Senior aides to President Trump repeatedly warned him not to deliver a personal attack on North Korea’s leader at the United Nations last week, saying insulting the young despot could irreparably escalate tensions and shut off any chance for negotiations to defuse the nuclear crisis. Aides warned Trump not to attack North Korea’s leader personally before his fiery U.N. address. But did our inexperienced infantile man-child listen? Nooo.
Trump’s derisive description of Kim Jong Un as “Rocket Man” on “a suicide mission” and his threat to “totally destroy” North Korea were not in a speech draft that several senior officials reviewed and vetted on Monday, the day before Trump gave his first address to the U.N. General Assembly, two U.S. officials said.
Some of Trump’s top aides, including national security advisor H.R. McMaster, had argued for months against making the attacks on North Korea’s leader personal, warning it could backfire.
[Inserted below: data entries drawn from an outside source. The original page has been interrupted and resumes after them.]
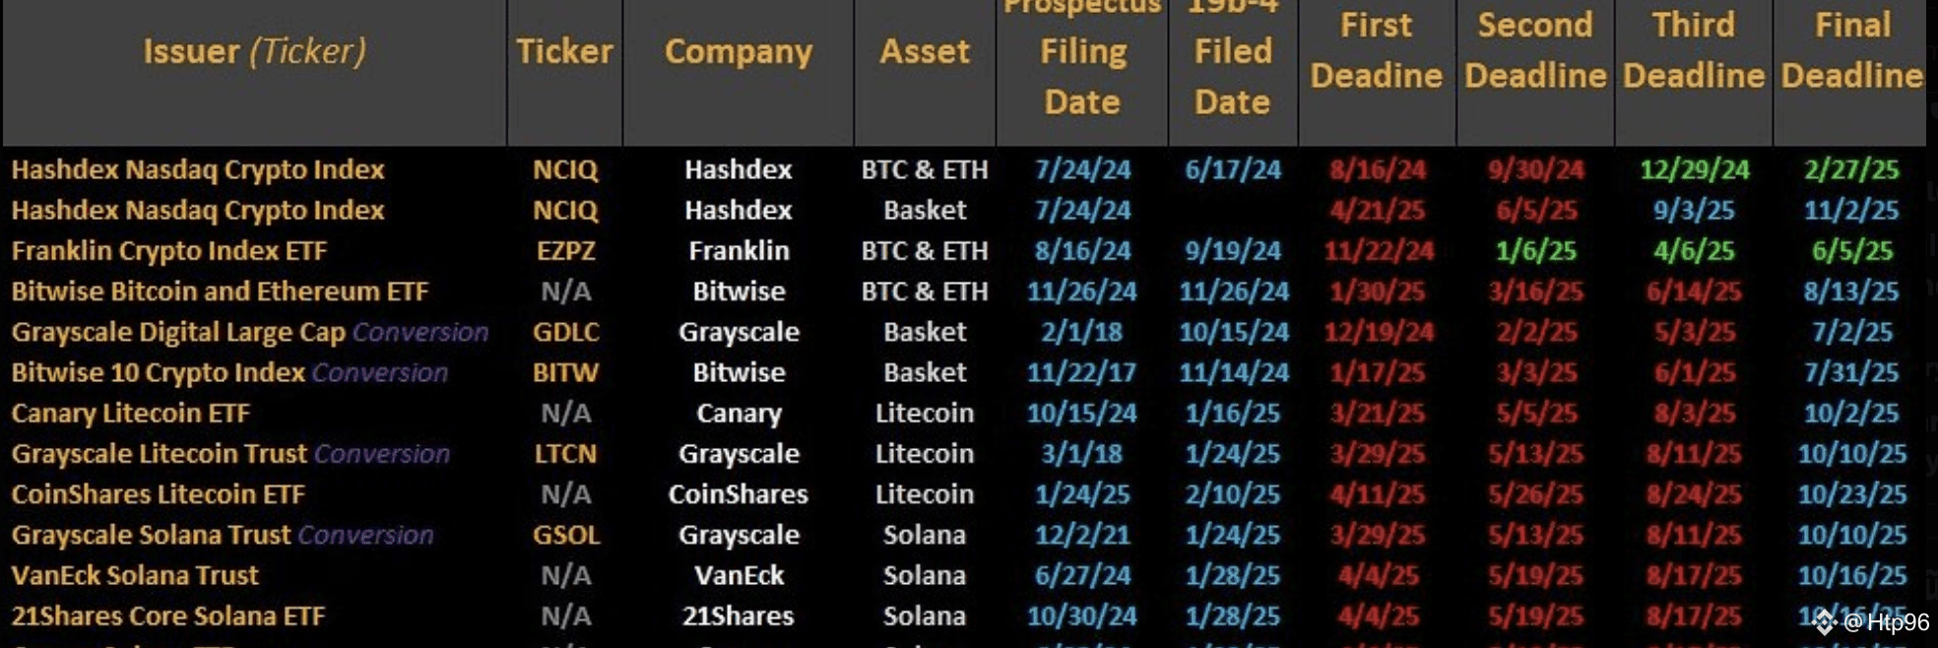Click the Final Deadline column header
The height and width of the screenshot is (648, 1938).
[1851, 50]
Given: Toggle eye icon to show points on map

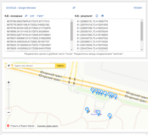Looking at the screenshot, I should click(x=102, y=16).
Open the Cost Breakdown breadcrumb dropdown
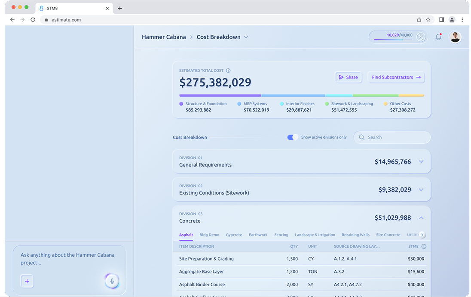This screenshot has width=471, height=297. point(246,37)
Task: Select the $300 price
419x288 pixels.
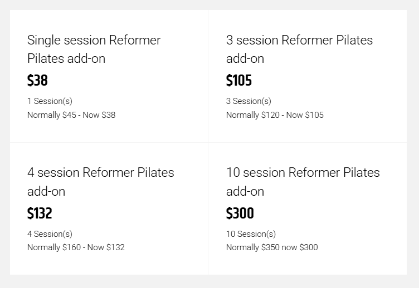Action: (240, 213)
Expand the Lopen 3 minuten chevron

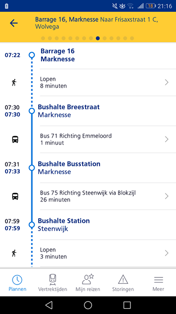167,253
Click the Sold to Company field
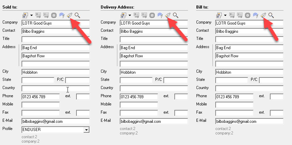Image resolution: width=292 pixels, height=145 pixels. point(55,23)
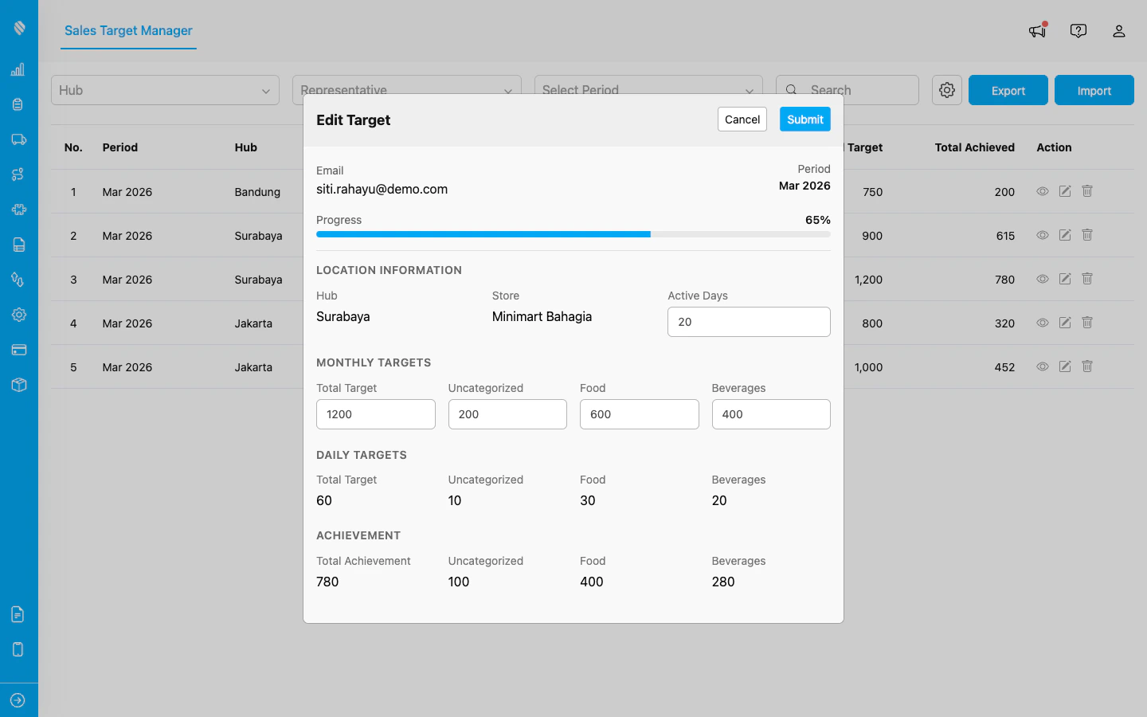Open the Hub filter dropdown

click(165, 90)
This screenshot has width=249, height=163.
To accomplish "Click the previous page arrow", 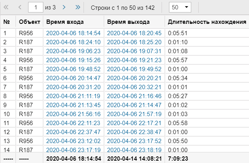I will (20, 7).
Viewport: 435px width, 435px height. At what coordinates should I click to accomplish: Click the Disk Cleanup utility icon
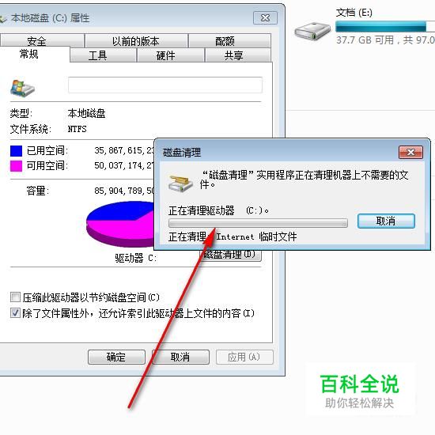(180, 183)
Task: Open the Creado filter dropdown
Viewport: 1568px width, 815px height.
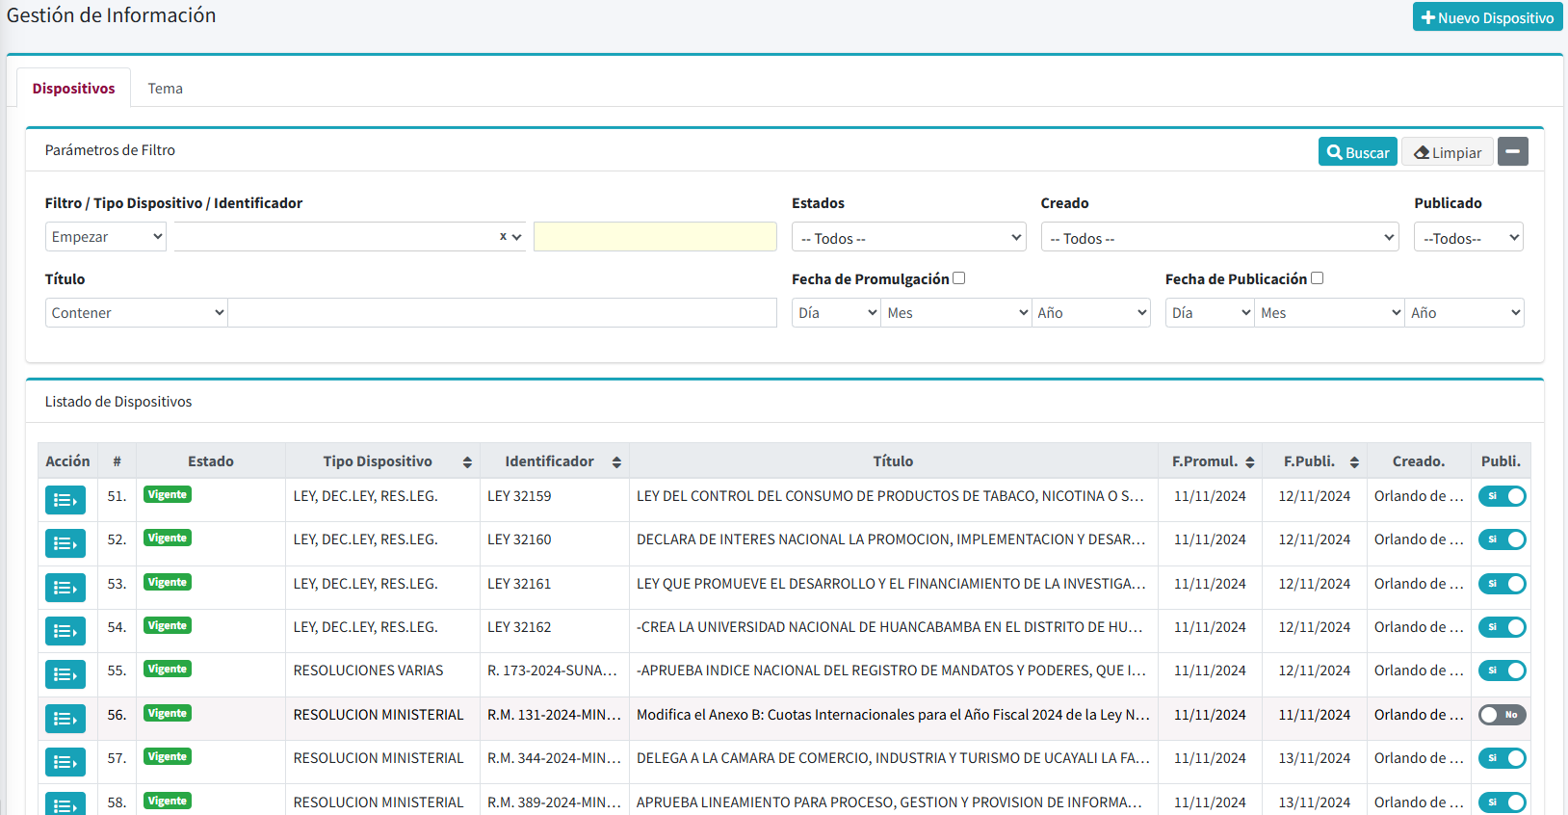Action: click(1219, 238)
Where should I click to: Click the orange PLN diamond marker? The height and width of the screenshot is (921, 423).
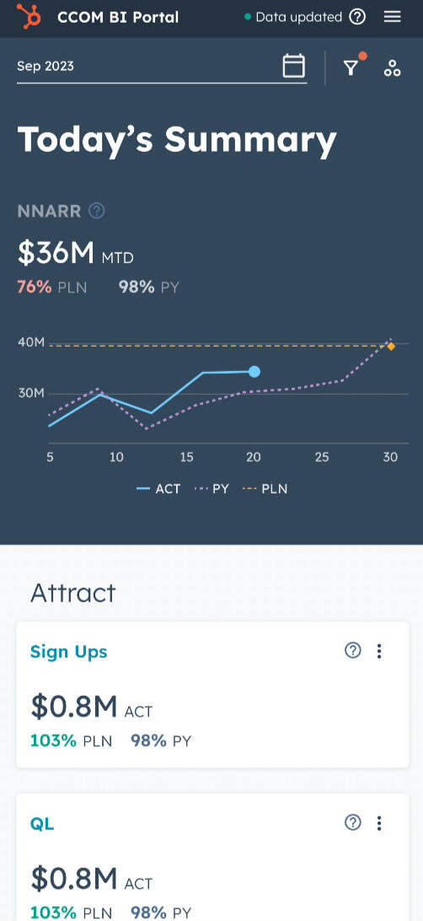pyautogui.click(x=391, y=346)
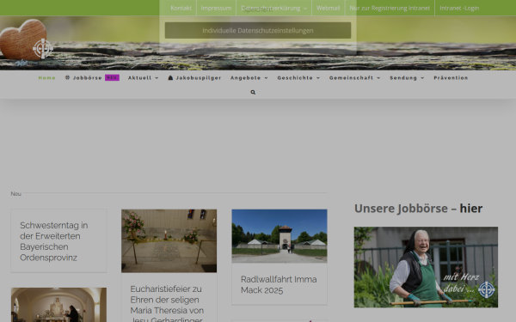Click the smiling gardening sister Jobbörse image
Viewport: 516px width, 322px height.
pyautogui.click(x=426, y=267)
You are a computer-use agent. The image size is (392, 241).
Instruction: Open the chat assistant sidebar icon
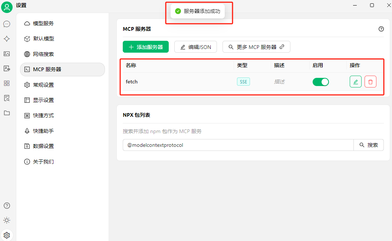click(x=7, y=24)

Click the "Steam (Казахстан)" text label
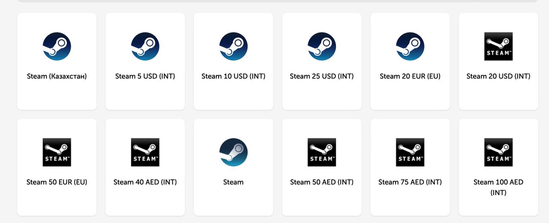57,76
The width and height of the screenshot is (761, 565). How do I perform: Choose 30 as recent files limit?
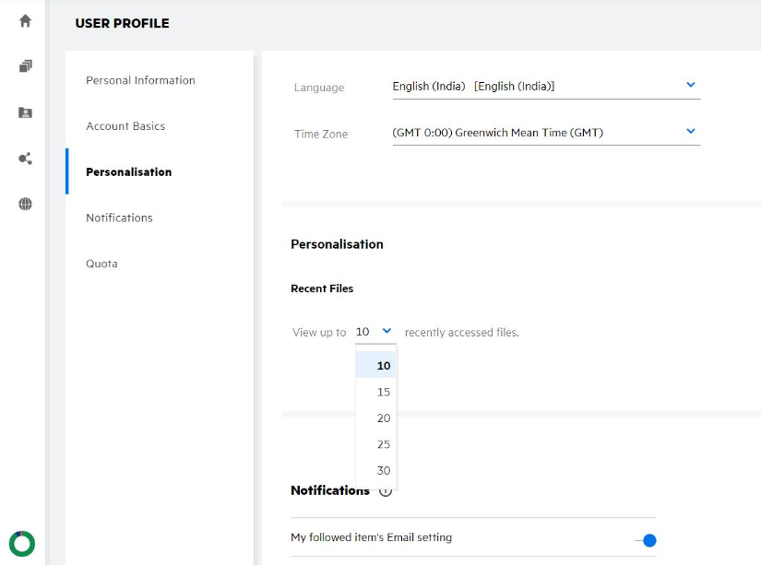pyautogui.click(x=383, y=471)
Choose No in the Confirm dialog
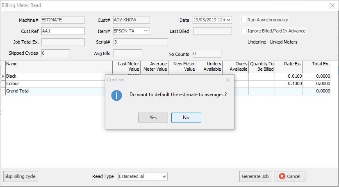This screenshot has width=339, height=187. [x=186, y=118]
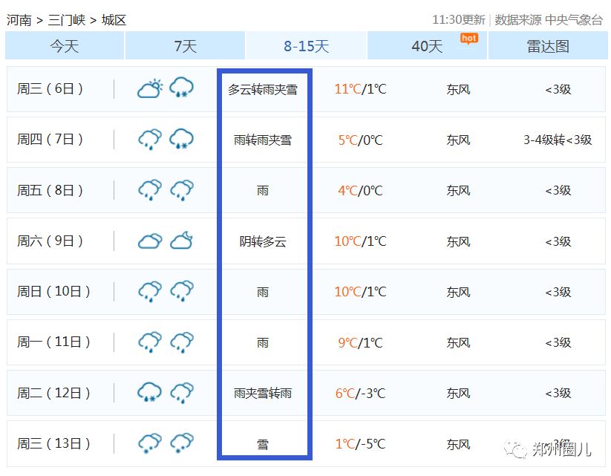This screenshot has height=476, width=611.
Task: Click the orange hot badge beside 40天
Action: (x=469, y=38)
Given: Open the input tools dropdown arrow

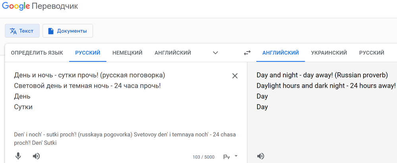Looking at the screenshot, I should tap(236, 156).
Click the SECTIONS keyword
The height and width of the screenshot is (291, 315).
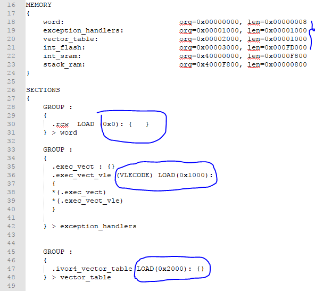coord(43,90)
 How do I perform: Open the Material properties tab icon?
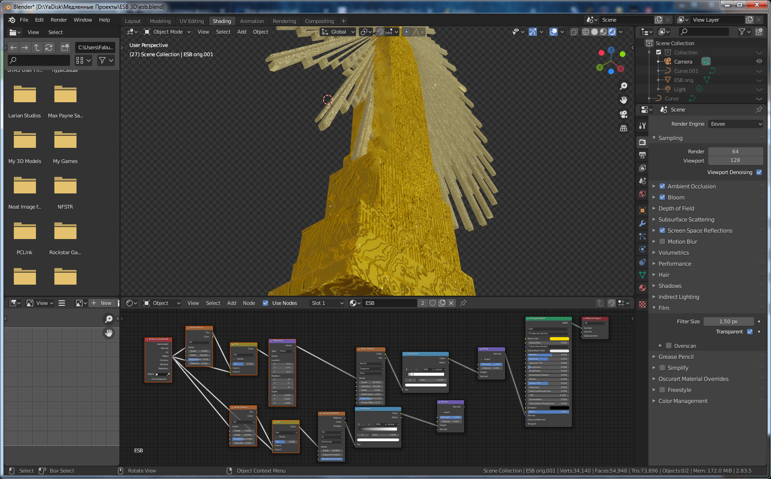[x=642, y=288]
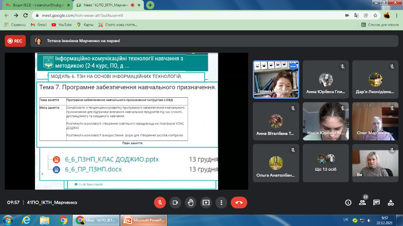The width and height of the screenshot is (403, 226).
Task: Open a new Chrome tab
Action: [x=150, y=5]
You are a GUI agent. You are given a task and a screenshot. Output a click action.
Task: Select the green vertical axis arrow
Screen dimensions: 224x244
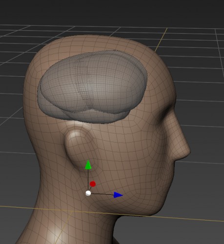click(x=88, y=165)
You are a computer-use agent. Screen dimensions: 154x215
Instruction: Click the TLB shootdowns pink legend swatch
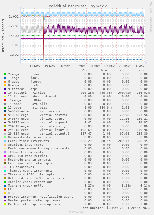[5, 167]
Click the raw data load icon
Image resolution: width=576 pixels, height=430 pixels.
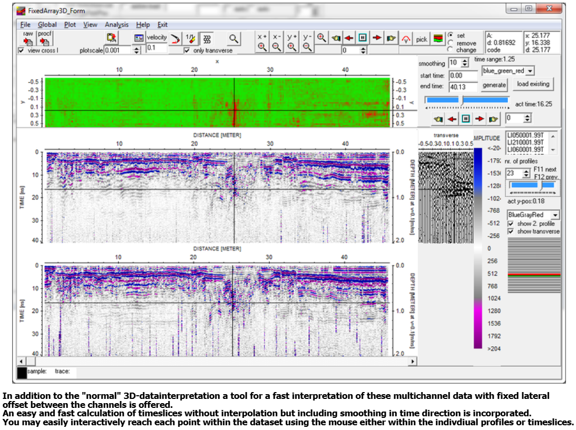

But Trump, who relishes belittling his rivals and enemies with crude nicknames, felt compelled to make a dramatic splash in the global forum.
Some advisors now worry that the escalating war of words has pushed the impasse with North Korea into a new and dangerous phase that threatens to derail the months-long effort to squeeze Pyongyang’s economy through sanctions to force Kim to the negotiating table.
A detailed CIA psychological profile of Kim, who is in his early 30s and took power in late 2011, assesses that Kim has a massive ego and reacts harshly and sometimes lethally to insults and perceived slights.
This same profile applies with equal accuracy to Donald Trump.